An exact transcript is needed of the material below, beginning at the line that contains "Legacy and Historical Significance (83, 411)" and continuing through its last line; nothing else should appear.
[Data provided Boundary: Start]
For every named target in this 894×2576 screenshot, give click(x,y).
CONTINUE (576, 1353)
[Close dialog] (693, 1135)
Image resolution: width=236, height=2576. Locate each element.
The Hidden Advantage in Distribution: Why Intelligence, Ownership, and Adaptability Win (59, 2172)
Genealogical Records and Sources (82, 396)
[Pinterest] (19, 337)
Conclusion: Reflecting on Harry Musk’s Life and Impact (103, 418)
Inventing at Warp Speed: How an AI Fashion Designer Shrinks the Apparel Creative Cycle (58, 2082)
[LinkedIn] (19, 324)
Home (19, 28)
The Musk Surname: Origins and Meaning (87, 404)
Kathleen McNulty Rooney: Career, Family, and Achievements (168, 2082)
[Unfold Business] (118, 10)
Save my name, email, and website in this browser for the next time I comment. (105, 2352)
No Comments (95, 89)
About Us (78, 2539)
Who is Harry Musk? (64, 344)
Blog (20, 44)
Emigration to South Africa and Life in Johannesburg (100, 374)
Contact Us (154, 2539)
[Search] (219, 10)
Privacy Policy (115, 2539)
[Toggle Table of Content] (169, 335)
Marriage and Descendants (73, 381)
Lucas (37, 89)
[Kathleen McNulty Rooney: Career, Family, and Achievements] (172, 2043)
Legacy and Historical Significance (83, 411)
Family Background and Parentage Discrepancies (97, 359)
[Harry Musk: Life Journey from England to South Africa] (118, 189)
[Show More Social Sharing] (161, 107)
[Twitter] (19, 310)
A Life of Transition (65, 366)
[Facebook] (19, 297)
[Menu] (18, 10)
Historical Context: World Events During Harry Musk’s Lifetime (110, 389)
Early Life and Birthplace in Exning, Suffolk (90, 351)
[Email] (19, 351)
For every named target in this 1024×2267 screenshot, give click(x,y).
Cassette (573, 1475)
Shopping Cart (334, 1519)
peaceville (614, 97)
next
[Data provided Boundary: End]
• [Response]:
Legacy and Historical Significance (83, 411)
Family Background and Parentage Discrepancies (97, 359)
[Harry Musk: Life Journey from England to South Africa] (118, 189)
[Show More Social Sharing] (161, 107)
[Twitter] (19, 310)
A Life of Transition (65, 366)
[Facebook] (19, 297)
[Menu] (18, 10)
Historical Context: World Events During Harry Musk’s Lifetime (110, 389)
Early Life and Birthplace in Exning, Suffolk (90, 351)
[Email] (19, 351)
For every named target in this 1024×2267 screenshot, give click(x,y).
Cassette (573, 1475)
Shopping Cart (334, 1519)
peaceville (614, 97)
next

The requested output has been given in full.